Question d’un visiteur :

Comment interpréter  » si l’on te donnes une gifle sur la,joue droite, tends la joue gauche
Merci

Envoyé de mon iPad

Réponse d’un pasteur :

Bonsoir,

C’est un très très bonne question que vous vous posez, et vous tenez ainsi la réponse, à mon avis.

Comment comprendre ce passage essentiel où Jésus dit solennellement à ses disciples :

« Vous avez appris qu’il a été dit: oeil pour oeil, et dent pour dent.
Mais moi, je vous dis de ne pas résister au méchant.
Si quelqu’un te frappe sur la joue droite, présente-lui aussi l’autre.
Si quelqu’un veut plaider contre toi, et prendre ta tunique, laisse-lui encore ton manteau.
Si quelqu’un te force à faire un mille, fais-en deux avec lui. »

(Matthieu 5:38- 41)

Comment appliquer ce commandement de Jésus ?

C’est est bien entendu impossible à appliquer concrètement, car comment « ne pas résister au méchant » ? Ce n’est pas un modèle de société, car comment laisser les pédophiles continuer à violer des enfants, comment laisser des gangsters agresser des banques et des grands-mères, comment laisser des terroristes et des tyrans tuer des innocents sous leurs balles, leurs couteaux et leurs bombes ???

Pour appliquer à la lettre ce verset, faudrait-il donner un enfant de plus au pédophile, la clef du coffre au gangster, des armes aux fous furieux ??? Evidemment non.
Et cela montre qu’il ne devrait pas être possible de lire la Bible au pied de la lettre.

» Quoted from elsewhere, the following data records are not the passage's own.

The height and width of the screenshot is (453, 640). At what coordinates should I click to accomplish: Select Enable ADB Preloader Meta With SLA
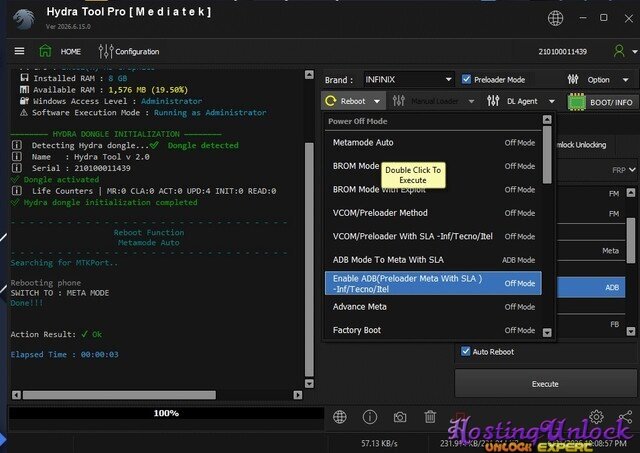(433, 283)
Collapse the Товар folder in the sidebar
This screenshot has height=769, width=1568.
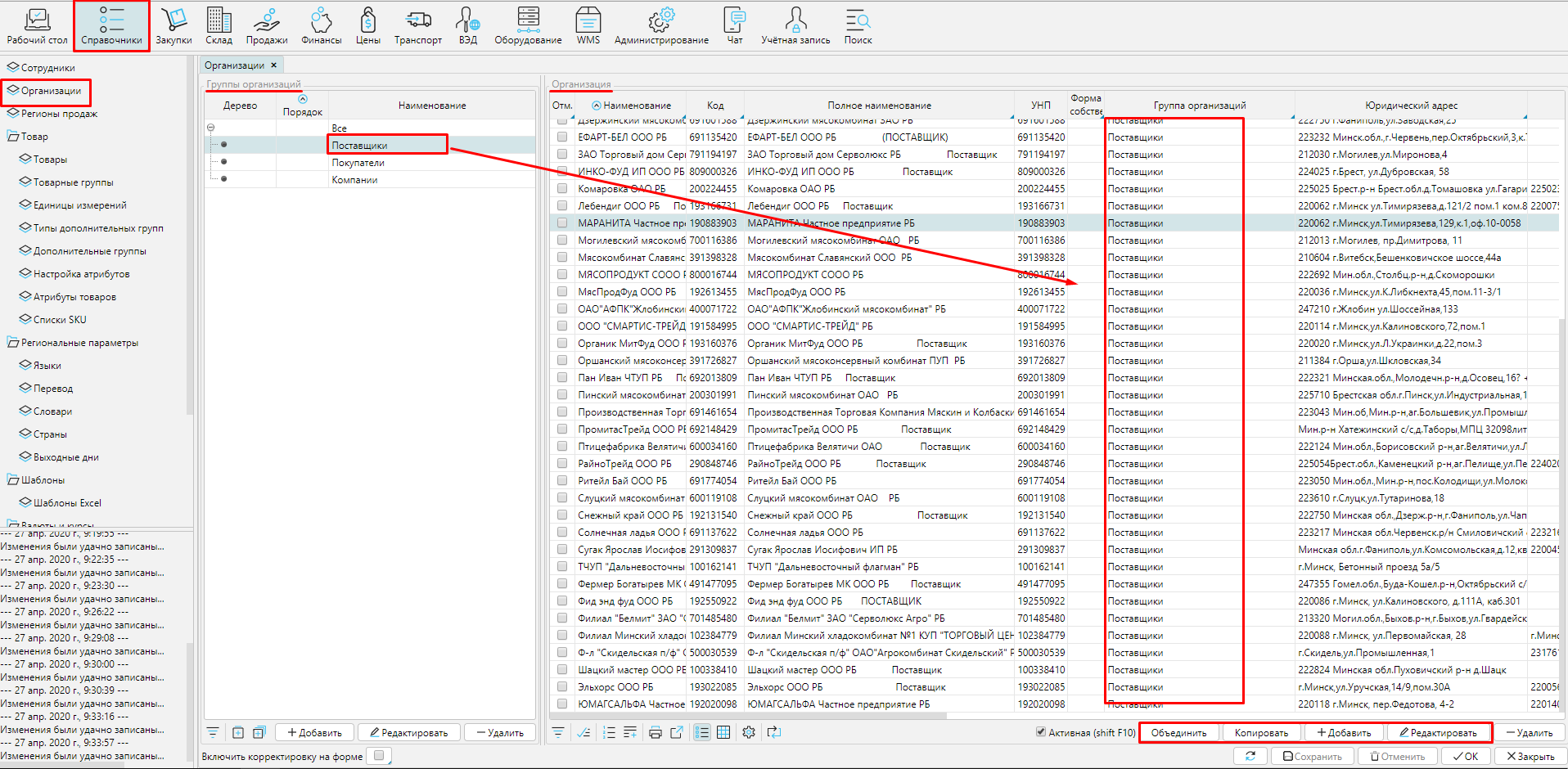coord(13,137)
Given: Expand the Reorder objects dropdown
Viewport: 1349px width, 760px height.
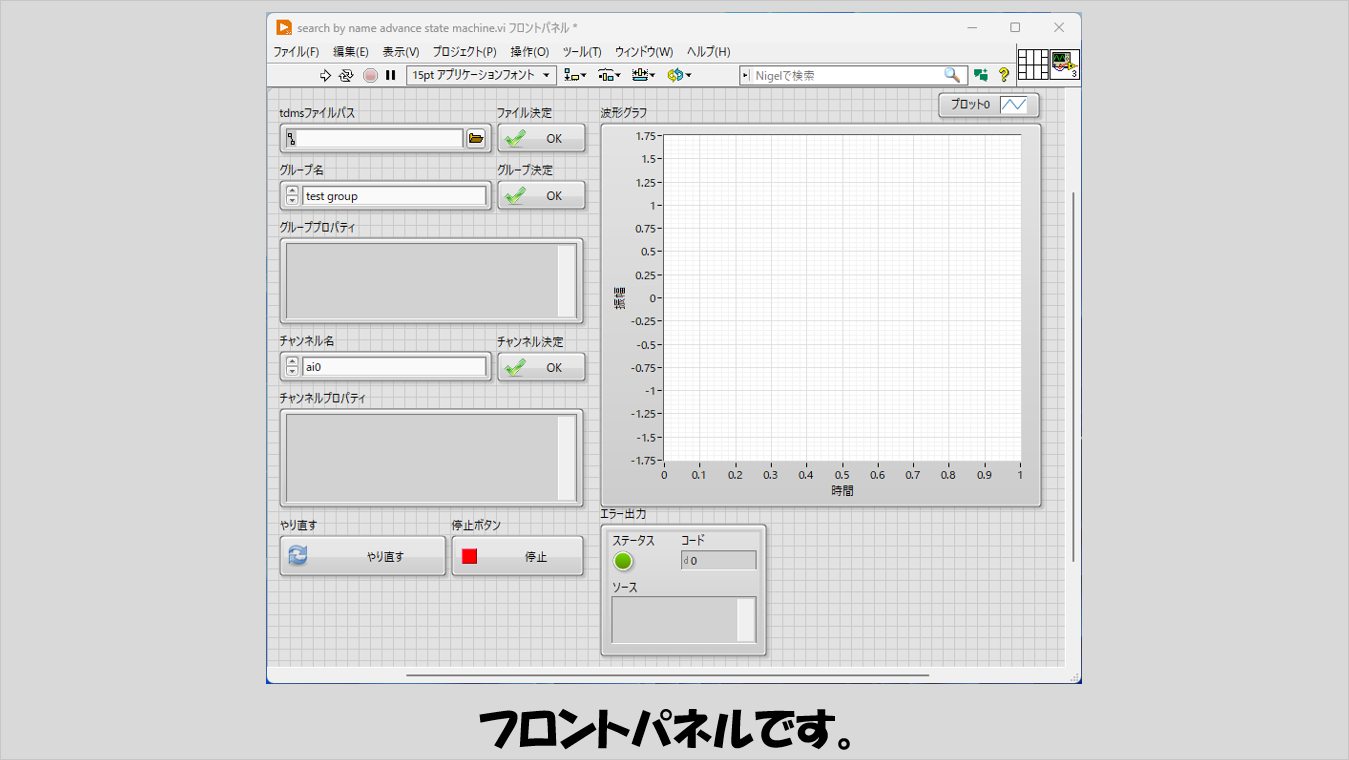Looking at the screenshot, I should click(679, 75).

D’autant plus qu’il ne s’agit pas ici d’un petit verset perdu au fond du Lévitique ou du livre des proverbes, mais d’un passage très clair de Jésus lui-même, du Christ lui-même !

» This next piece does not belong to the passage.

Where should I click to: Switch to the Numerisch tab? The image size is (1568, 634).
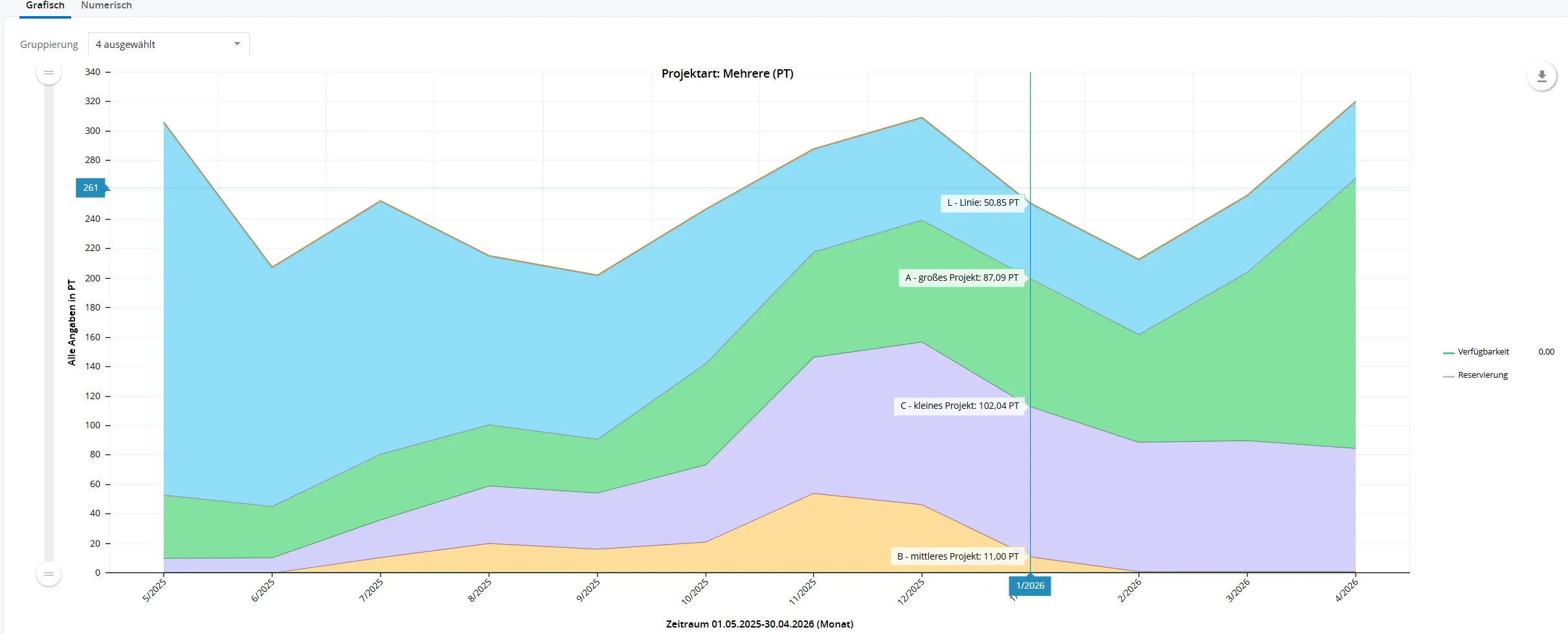pos(106,6)
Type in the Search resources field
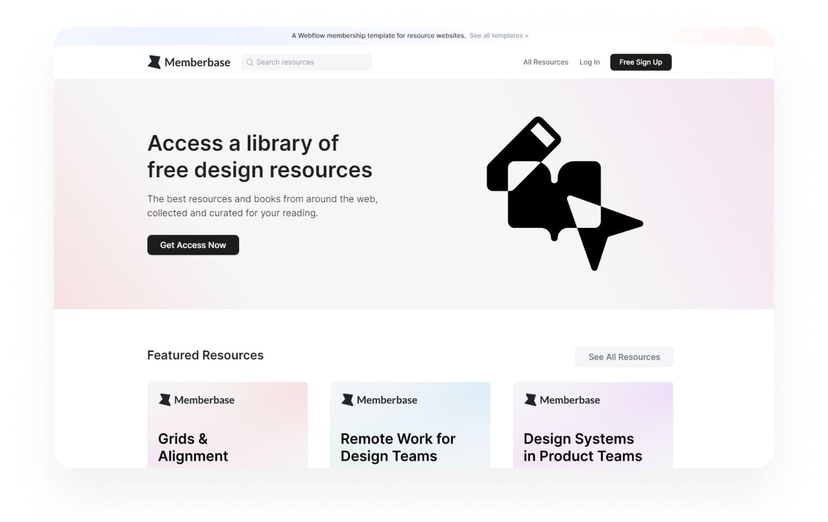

Parfois, cela n’a pas de conséquence de lire la Bible n’importe comment. Mais là, si l’on lit ce texte comme un commandement à prendre littéralement, cela peut donner des souffrances infinies et des morts. Tant et tant de femmes, en particulier ont été victimes d’une lecture littérale de cette phrase de Jésus ! Hélas. Surtout que pas à pas, ce genre de maltraitance va bien trop souvent jusqu’à la mort de la victime. Et donc parfois le chrétien doit combattre pour plus de justice, et avoir des paroles et des gestes prophétiques pour résister au méchant, pour le fuir au lieu de tendre l’autre joue, pour arrêter d’excuser des actes de maltraitance. Bien sûr.

En réalité, cette phrase de Jésus n’est absurde que quand on le lit comme une réponse. Il est par contre absolument passionnant quand on le prend comme une question que l’on peut se poser soi-même quand on est agressé. C’est vrai qu’il existe des moments où il la meilleure réponse est de ne pas répondre à l’offense (par exemple si un ami nous injurie d’un coup, on peut comprendre que sa méchanceté du moment est plus un symptôme de sa souffrance et qu’il faut l’aider plutôt que de riposter ? Mais si c’est un violeur qui cherche à agresser notre famille, bien entendu qu’il faudra résister). La Bible est à prendre ainsi comme un trésor de questions à se poser, non comme un code de lois auxquelles Dieu nous demanderait de nous soumettre.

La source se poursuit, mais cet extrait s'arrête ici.